Department of Earth, Environmental & Planetary Sciences

About the Department

Brown University’s Department of Earth, Environmental and Planetary Sciences advances fundamental knowledge in the earth and planetary sciences and addresses large-scale questions and problems through innovative research and teaching.

Earth, environmental, and planetary phenomena affect our daily lives as well as the future of our planet. Fundamental knowledge in the Earth and planetary sciences has a direct bearing on matters of urgent interest to scientists, policymakers, and the public. Understanding the historic fluctuations and human impact on the Earth’s climate allows societies better prepare for disasters, adapt to changing environments, and support effective climate action. Exploring how Earth compares to other planets and what occurs below its surface allows scientists to innovate new technologies and prepare for future space exploration. Investigating the way dangerous substances can move through groundwater helps keep our communities safe and healthy. 

Through collaborative and interdisciplinary research and learning opportunities, our students and faculty seek to better understand the complex nature of our world, and positively impact environmental challenges faced across the globe. 

National Standing

Our Department is widely recognized for excellence in teaching and research. DEEPS is Brown's top Graduate Program. In 2022, USA Today ranked DEEPS at #12 among peer institutions, including Caltech, MIT, WHOI, Stanford, and Washington University. 

Members of the faculty have been recognized for outstanding accomplishments with elections to fellowship in major scientific societies, such as the American Geophysical Union (AGU), the Geological Society of America, and the American Association for Advancement of Science (AAAS).
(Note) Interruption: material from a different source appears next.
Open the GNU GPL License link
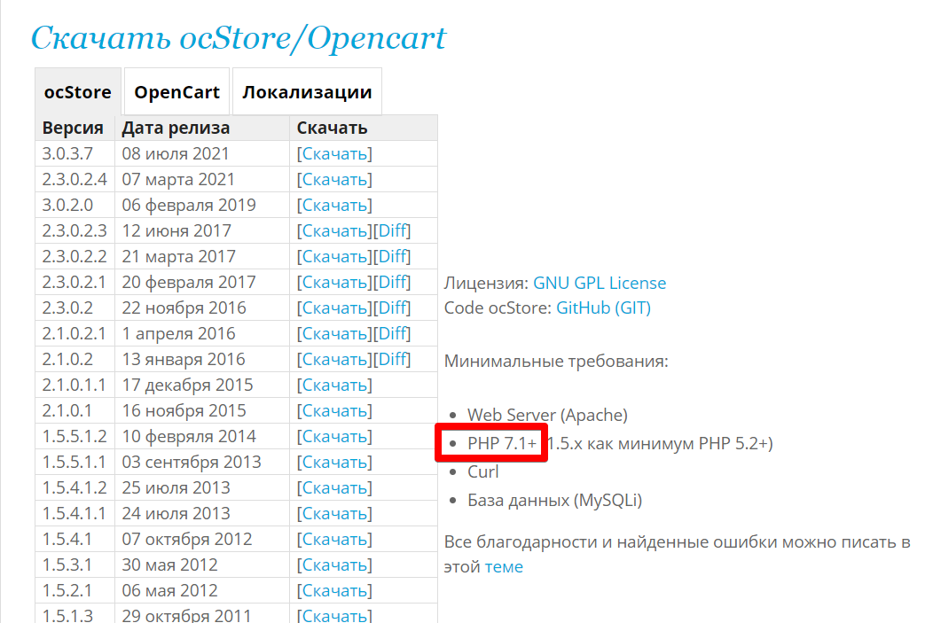The width and height of the screenshot is (933, 623). (600, 284)
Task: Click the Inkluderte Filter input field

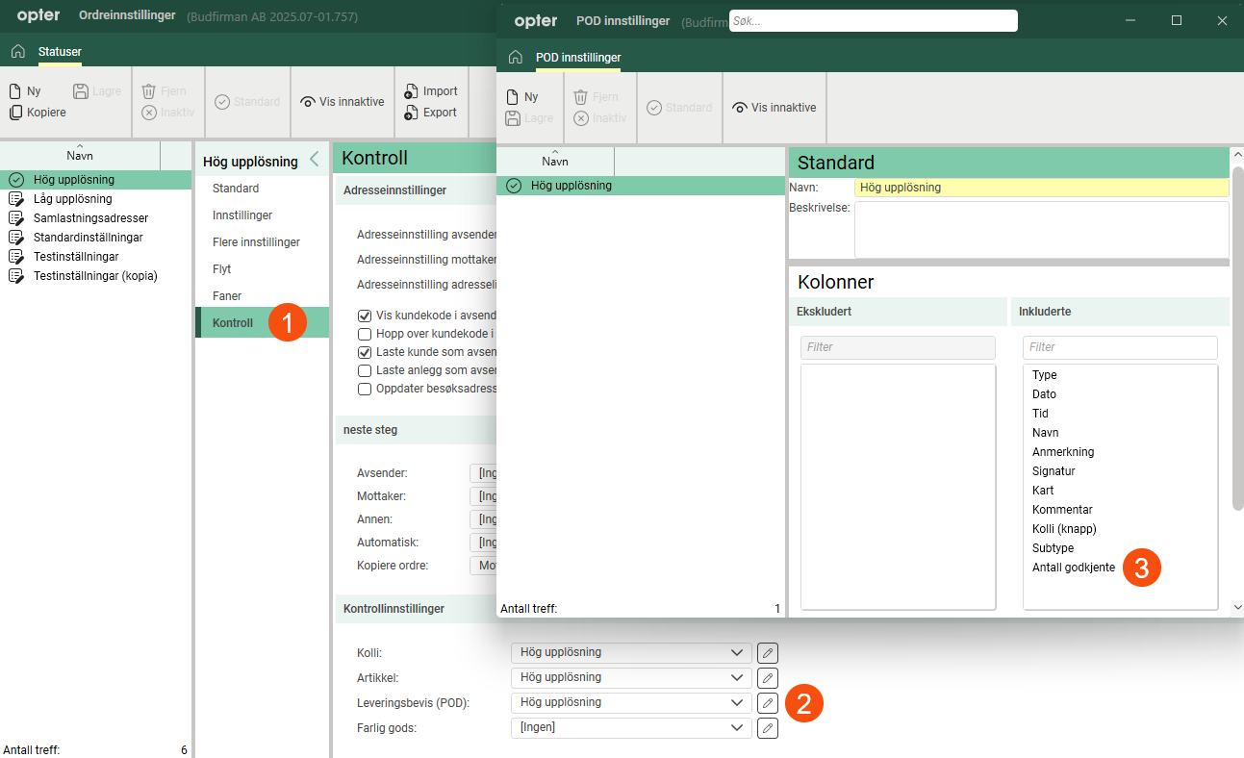Action: pyautogui.click(x=1120, y=347)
Faculty awards include RI Professor of the Year, Outstanding Educator by the Association of Women Geologists, Guggenheim and Sloan Fellows and the Bowen and Macelwane Awards from the AGU. Our faculty also helps shape the future direction of the science through service as members and chairs of many national and international advisory committees and through leadership positions in scientific societies and scientific expeditions.


From Martha Mitchell’s "Encyclopedia Brunoniana"

Geology was recognized as a separate study at Brown University when George Ide Chace was appointed professor of chemistry, physiology, and geology in 1836.  

The popularity of geology as a study was shown when the class of 1871, by some circumstance deprived of the usual course in junior year, contrived to have Professor Chace deliver a series of lectures for them. The students derived great benefit from this true “elective” course, to which they gave great attention, although they were obliged neither to recite nor be examined. The next year Chace was assigned to give a course in physical geography and geology to the junior class. Alpheus Spring Packard became professor of zoology and geology in 1878 and was succeeded at his death in 1905 by Charles Wilson Brown, who set up a separate Department of Geology in the basement of Sayles Hall. A student organization called “Pick and Hammer Club” existed in the 1930s to conduct field trips and bring prominent speakers in the field of geology to the campus. 

In the middle 1960s the department acquired a new name. “Geology” no longer described the work of geophysicist Harkrider, or structural geologist Chapple, or geochemist Giletti. “Earth sciences,” as an alternative was rejected, because it would not cover Mutch’s investigation of geologic material from space. So the name of the department was changed to “Department of Geological Sciences.”